Bile holds biomarkers of malignant biliary strictures (MBS) but is unsuited for automated analyzers used in routine diagnostic laboratories. Selected reaction monitoring (SRM) is a flexible high‐throughput analytical approach based on targeted mass spectrometry (MS) already implemented in clinical settings. We tested the hypothesis that SRM could be used to quantify cancer biomarkers in human bile. An SRM‐based assay was developed to simultaneously quantify up to 37 peptides from 13 bile proteins in a developmental cohort of 15 patients (MBS, n = 8; benign biliary stricture or obstruction (BBS), n = 7). The most reliable biomarkers were then absolutely quantified by SRM in a verification cohort of 67 patients (MBS, n = 37; BBS, n = 30). The diagnostic performances of single and combined biomarkers were assessed.

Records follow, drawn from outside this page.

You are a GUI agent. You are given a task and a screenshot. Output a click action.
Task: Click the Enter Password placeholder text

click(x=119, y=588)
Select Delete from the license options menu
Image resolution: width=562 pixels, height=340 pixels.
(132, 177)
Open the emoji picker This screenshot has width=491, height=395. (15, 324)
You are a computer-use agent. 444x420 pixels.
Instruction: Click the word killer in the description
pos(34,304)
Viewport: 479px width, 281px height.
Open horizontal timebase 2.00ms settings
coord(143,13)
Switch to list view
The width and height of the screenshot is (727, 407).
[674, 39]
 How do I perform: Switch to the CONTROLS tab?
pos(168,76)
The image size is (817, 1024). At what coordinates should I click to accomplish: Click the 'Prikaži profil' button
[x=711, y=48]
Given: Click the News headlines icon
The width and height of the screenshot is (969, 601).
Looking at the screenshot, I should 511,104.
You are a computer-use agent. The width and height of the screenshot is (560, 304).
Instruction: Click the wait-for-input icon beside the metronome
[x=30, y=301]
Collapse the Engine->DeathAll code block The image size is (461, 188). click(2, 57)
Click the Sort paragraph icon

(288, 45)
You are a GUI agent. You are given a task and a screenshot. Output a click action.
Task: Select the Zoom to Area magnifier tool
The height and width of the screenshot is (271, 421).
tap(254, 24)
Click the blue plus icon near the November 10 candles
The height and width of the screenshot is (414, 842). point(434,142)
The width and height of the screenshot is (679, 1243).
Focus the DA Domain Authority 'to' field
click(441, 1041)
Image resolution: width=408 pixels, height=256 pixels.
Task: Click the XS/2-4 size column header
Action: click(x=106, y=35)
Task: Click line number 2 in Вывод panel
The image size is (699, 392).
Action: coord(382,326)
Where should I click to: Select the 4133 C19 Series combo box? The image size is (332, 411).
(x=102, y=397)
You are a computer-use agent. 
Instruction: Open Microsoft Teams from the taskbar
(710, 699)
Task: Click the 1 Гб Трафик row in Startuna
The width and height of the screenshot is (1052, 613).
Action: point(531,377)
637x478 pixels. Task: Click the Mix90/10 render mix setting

In the developmental cohort, SRM‐based analysis revealed six protein biomarkers with significantly higher peptide ratios (endogenous vs. standard) in bile from MBS vs. BBS. In the verification cohort, five of these biomarkers proved good diagnostic ability (individual receiver operating characteristic‐area under the receiver operating characteristic curve (ROC‐AUC) up to 0.889, accuracies from 67.8% to 83.1%). Combining bile biomarkers and serum CA19‐9 in 2 panels allowed differentiating MBS from BBS with up to 0.929 ROC‐AUC and 89.8% accuracy. In this study, a newly developed SRM‐based assay proved able to simultaneously quantify multiple biomarkers in bile samples. The combination of bile biomarkers with serum CA19‐9 was highly accurate for the diagnosis of MBS. Liquid biopsy of bile based on targeted MS is eligible to support MBS diagnosis in clinical practice.